Information regarding any threatened or pending litigation or claims should also be obtained. The nature of the claims or potential damages should be assessed as this may have an effect on the future exploitation of the IPRs and serve as a basis for determining the value of the transaction.

  1. Review all existing IP Related Agreements

After identifying the IPRs, it is vital to obtain and review all IP related agreements for terms or conditions that would impact the transaction or the exploitation of the IPRs. Some of the relevant agreements are Licensing Agreements, Deeds of Assignment, Co-existence Agreements, Settlement Agreements and Distribution Agreements.

Some of the terms and clauses to look out for include those relating to change of control, assignability, exclusivity, rights to enhancements and improvements, scope of use, jurisdictional limits and the right to sub-license.

  1. Obtain Warranties and Indemnities

In a merger or acquisition, the acquirer should, as a way of protecting its interests, obtain certain IPR-related warranties and/or indemnities from the seller. These warranties/indemnities should include the following:

- That the seller is the owner of the IPRs;

- That all renewal and maintenance fees have been paid;

- That the IPRs are valid and subsisting;

- That the IPR does not infringe any third party's rights;

- That there are no rights that have been created in respect of the IPRs (e.g. licences) that could interfere with the buyer's enjoyment of the IPR.

  1. Draft Agreements for the Transfer of Intellectual Property Rights

To effect and properly evidence the transfer of the IPRs, proper documentation such as Deeds of Assignment and Licences should be drafted and executed by the parties. It is important to do this in good time, especially if one of the parties will cease to exist after the transaction and may no longer be able to sign the relevant documents.

In drafting the agreements, it is important to consider whether the target is required to obtain consent from any third party for the transfer of any IPR. If this is the case, then the acquirer should require the target to represent in the agreement that all required consents have been obtained and also undertake to indemnify the acquirer in the event that the representation is false.

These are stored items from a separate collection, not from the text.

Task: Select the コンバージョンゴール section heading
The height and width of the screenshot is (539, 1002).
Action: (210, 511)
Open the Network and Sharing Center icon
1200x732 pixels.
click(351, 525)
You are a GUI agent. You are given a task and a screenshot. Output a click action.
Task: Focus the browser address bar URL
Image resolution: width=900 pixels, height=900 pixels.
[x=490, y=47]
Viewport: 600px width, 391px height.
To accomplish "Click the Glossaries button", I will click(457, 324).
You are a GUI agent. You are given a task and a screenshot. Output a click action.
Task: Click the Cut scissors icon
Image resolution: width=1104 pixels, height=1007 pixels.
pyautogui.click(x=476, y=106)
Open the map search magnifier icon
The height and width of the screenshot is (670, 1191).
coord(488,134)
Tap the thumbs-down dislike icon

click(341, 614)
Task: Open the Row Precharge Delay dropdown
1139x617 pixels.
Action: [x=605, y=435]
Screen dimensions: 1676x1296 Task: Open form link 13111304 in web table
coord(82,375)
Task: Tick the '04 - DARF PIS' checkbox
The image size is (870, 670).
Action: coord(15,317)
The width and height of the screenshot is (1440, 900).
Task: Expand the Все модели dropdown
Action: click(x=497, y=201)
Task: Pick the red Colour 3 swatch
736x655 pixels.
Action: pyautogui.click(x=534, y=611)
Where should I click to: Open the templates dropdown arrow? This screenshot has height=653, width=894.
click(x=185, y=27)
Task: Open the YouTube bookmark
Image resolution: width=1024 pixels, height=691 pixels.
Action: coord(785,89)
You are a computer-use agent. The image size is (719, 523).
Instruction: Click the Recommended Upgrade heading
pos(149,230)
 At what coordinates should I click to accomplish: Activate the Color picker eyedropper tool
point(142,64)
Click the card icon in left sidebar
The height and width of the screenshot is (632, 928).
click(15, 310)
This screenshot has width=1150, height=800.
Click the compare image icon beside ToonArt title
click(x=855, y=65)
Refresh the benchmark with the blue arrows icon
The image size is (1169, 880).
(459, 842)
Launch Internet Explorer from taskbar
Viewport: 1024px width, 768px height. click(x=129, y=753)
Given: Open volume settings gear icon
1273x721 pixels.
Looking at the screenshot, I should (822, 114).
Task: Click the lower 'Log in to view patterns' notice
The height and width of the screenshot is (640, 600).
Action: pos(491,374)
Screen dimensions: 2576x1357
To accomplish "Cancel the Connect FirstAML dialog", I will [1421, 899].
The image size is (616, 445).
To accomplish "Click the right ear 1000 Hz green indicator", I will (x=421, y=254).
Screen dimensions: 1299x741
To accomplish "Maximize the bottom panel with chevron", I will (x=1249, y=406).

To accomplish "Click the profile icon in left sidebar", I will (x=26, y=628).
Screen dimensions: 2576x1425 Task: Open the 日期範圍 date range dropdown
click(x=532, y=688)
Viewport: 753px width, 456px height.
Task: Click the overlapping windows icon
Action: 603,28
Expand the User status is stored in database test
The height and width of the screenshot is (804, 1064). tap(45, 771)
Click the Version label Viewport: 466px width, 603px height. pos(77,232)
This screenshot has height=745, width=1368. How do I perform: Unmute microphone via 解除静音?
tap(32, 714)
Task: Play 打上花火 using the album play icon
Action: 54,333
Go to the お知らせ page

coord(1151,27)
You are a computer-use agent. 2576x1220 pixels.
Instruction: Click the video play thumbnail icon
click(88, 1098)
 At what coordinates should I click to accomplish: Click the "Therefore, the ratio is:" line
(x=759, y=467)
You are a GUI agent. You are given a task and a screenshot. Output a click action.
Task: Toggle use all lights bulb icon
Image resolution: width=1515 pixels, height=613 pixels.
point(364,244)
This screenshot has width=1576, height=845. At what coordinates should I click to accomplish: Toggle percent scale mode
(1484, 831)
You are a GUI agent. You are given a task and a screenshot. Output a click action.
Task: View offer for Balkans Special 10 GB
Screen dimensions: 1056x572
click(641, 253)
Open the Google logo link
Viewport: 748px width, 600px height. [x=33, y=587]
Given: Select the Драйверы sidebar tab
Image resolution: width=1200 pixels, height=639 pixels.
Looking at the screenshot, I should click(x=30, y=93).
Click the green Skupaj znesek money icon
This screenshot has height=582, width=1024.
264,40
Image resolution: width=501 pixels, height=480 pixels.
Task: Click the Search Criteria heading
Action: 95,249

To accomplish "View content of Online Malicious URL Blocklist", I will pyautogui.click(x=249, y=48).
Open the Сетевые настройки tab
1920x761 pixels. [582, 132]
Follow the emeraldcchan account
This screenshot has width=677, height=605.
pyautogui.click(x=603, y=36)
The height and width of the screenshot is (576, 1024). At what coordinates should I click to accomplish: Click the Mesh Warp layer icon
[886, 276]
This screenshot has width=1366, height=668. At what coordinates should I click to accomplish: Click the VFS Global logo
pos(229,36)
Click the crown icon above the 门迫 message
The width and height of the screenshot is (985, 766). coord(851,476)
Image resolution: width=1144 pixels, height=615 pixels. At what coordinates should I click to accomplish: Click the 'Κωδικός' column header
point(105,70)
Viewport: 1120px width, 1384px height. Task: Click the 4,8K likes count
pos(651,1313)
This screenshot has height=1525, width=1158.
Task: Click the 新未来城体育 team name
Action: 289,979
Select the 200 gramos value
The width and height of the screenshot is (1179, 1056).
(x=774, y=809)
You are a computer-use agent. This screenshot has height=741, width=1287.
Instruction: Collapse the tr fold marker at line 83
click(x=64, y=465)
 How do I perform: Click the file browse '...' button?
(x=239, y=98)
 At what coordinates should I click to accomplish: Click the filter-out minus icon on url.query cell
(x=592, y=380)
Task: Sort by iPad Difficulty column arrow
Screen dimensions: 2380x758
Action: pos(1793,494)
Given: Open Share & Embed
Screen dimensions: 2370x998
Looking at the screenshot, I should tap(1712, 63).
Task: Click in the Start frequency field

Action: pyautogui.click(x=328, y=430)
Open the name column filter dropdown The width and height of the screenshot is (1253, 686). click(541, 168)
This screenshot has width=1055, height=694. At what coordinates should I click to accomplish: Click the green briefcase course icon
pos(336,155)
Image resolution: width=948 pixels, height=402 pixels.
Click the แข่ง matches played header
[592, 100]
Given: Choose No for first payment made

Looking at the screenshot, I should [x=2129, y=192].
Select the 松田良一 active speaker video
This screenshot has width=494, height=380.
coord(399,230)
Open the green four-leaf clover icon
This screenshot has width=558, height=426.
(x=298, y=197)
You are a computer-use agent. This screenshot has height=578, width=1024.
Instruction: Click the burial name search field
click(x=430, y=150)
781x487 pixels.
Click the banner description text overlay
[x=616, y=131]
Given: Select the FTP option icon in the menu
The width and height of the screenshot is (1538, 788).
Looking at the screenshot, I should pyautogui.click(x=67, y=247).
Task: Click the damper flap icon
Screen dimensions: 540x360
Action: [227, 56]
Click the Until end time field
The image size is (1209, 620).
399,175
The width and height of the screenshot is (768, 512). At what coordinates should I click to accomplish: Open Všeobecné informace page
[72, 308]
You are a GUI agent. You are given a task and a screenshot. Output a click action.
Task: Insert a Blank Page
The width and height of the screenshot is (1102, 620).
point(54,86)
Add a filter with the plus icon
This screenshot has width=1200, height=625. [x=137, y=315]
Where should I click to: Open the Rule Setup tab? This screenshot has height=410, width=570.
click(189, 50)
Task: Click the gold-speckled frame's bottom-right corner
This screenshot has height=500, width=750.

In addition, once the agreements have been executed, they should be filed at the relevant Registries.

CONCLUSION

Intellectual Property Rights are some of the most valuable property rights that an organisation may hold. When contemplating a merger or acquisition, it is vital to proceed carefully with respect to the IPRs. Failure to do this may lead to the undervaluing or overvaluing of the IPRs. As such, it is advisable for parties to a merger or acquisition involving the transfer of IPRs to seek the assistance of experienced intellectual property lawyers at every step of the transaction.


[1] Forbes (2019) The 10 Most Valuable Trademarks. Available from: https://www.forbes.com/pictures/eidl45jl/the-10-most-valuable-trademarks-2/#88f651766aea [Accessed on 1st October 2019].

The content of this article is intended to provide a general guide to the subject matter. Specialist advice should be sought about your specific circumstances.